### Description of the task
Print each record below precisely, with every picture left out of the copy.

(Supplied data)

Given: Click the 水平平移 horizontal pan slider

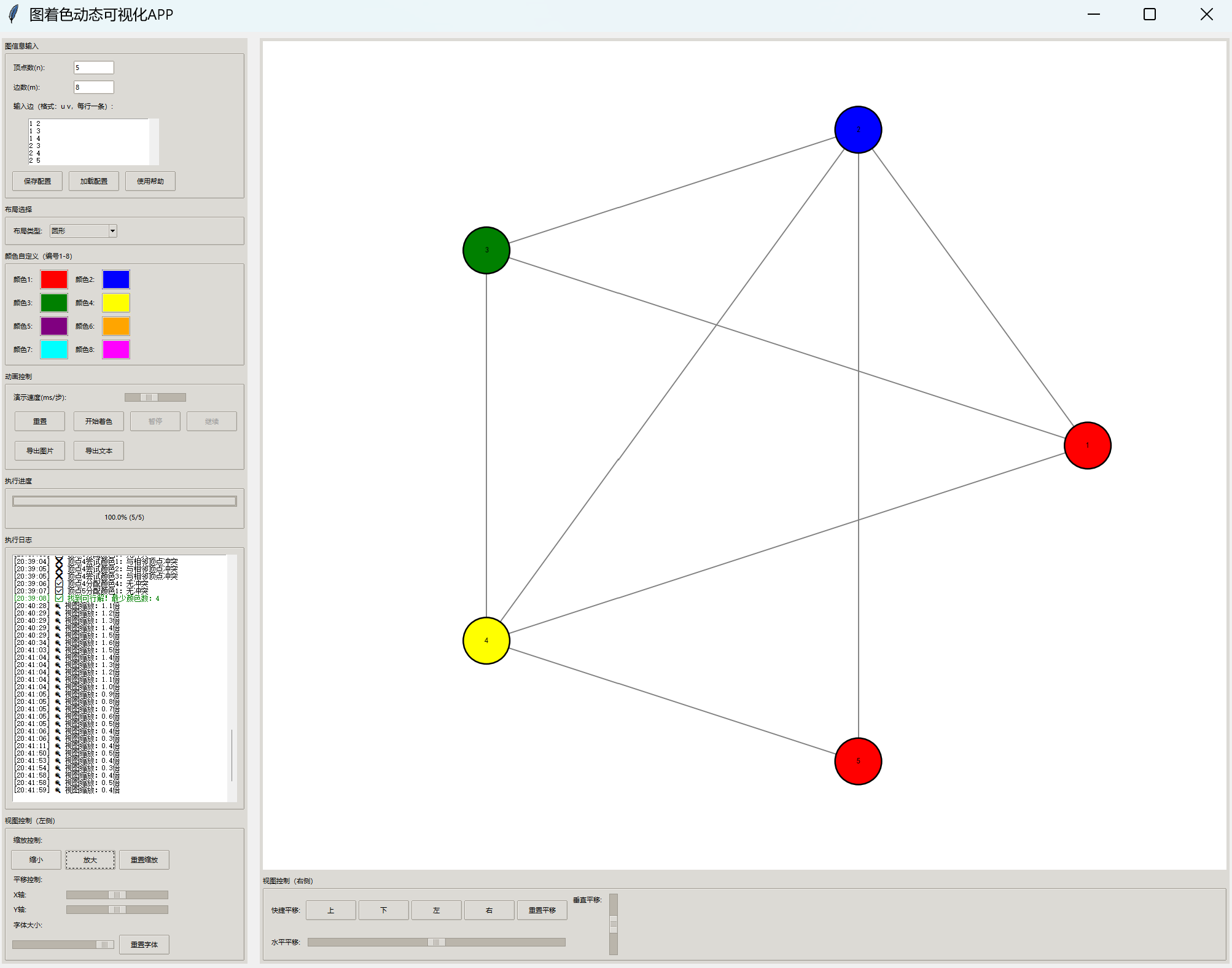Looking at the screenshot, I should pos(436,942).
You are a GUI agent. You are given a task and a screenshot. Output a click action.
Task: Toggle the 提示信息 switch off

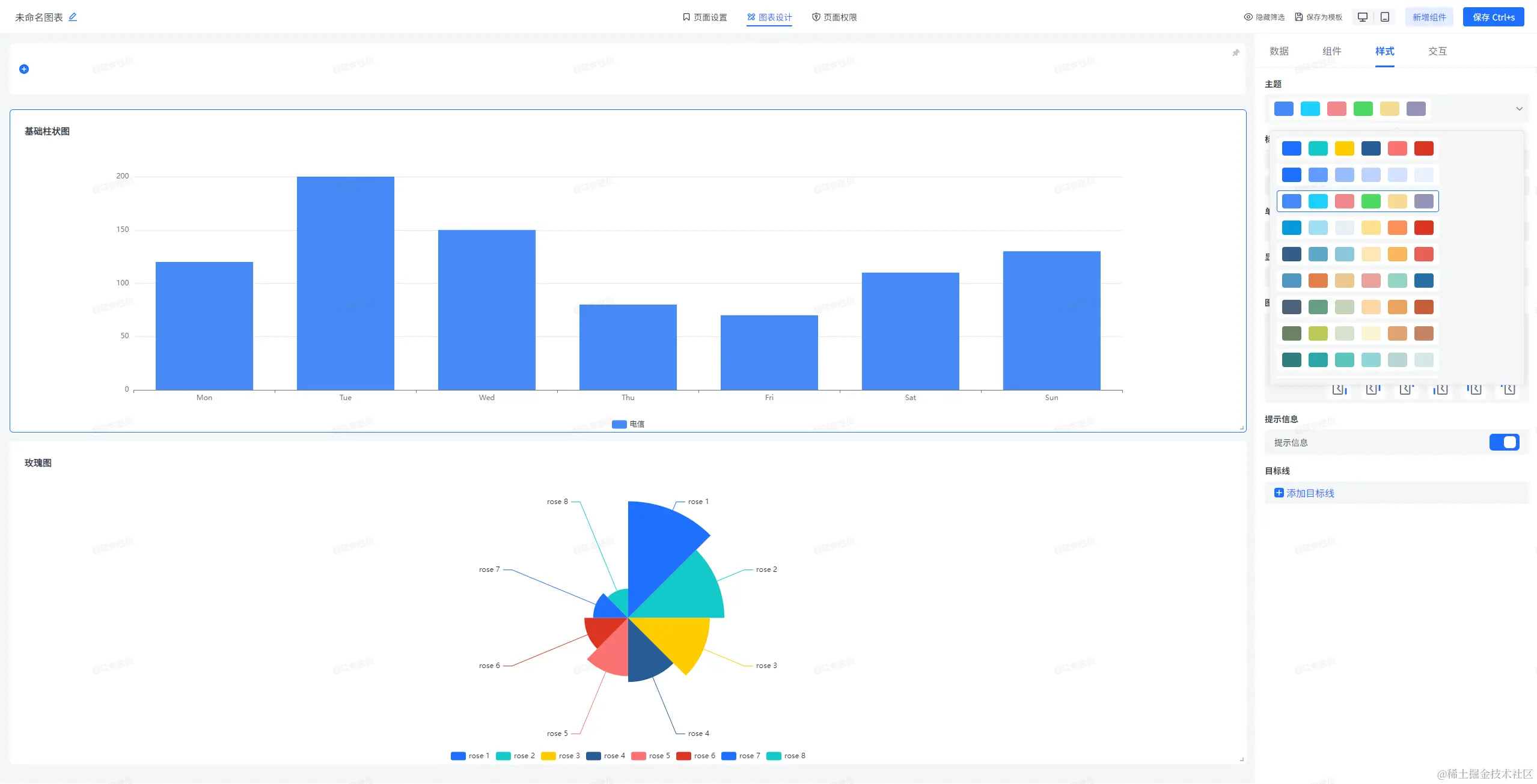pos(1504,442)
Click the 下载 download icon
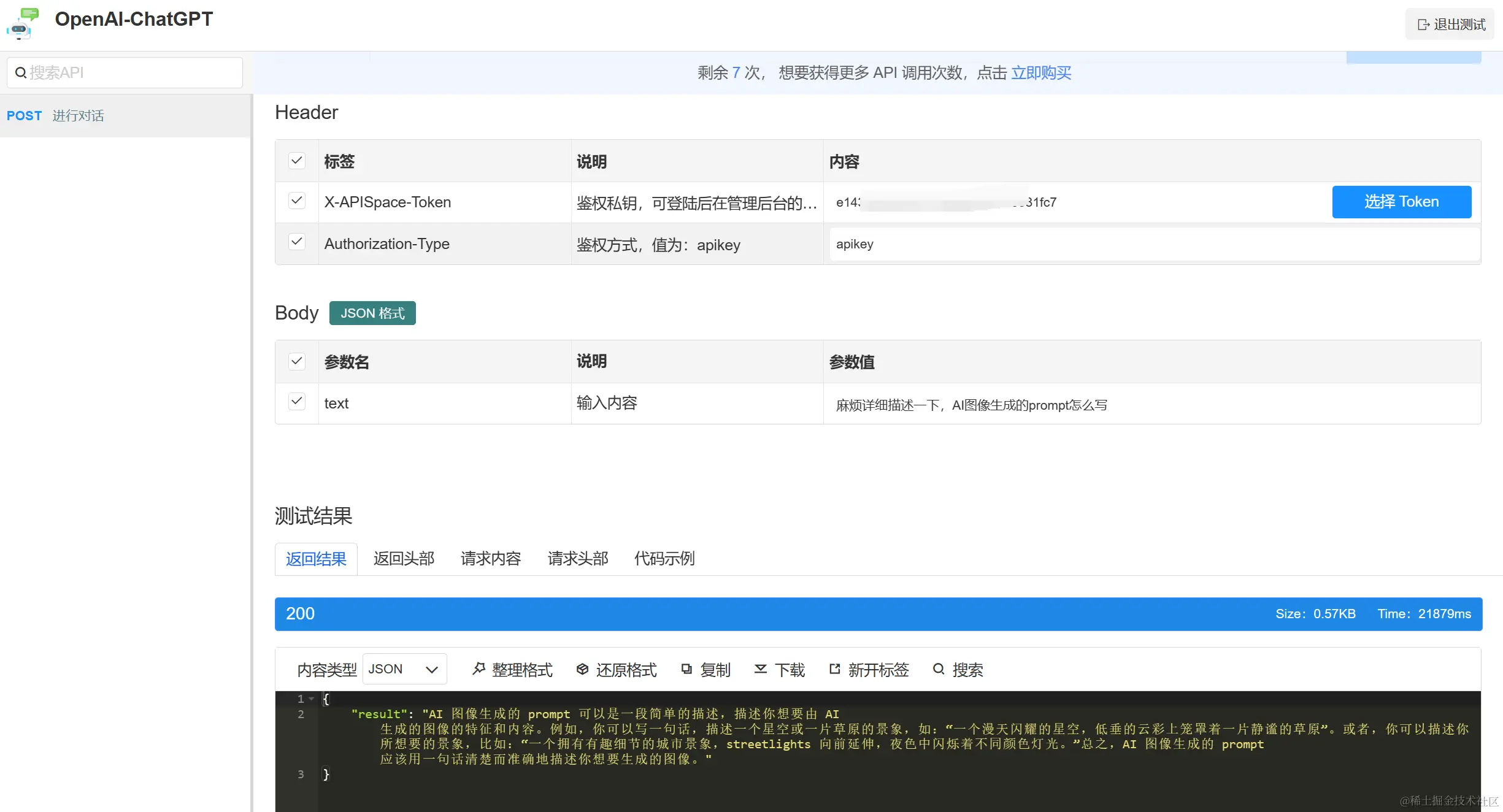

(End Supplied data)

### Answer to this problem
Given: Click the 水平平移 horizontal pan slider

Looking at the screenshot, I should pos(436,942).
You are a GUI agent. You are given a task and a screenshot. Output a click action.
Task: Toggle the 提示信息 switch off

pos(1504,442)
Click the 下载 download icon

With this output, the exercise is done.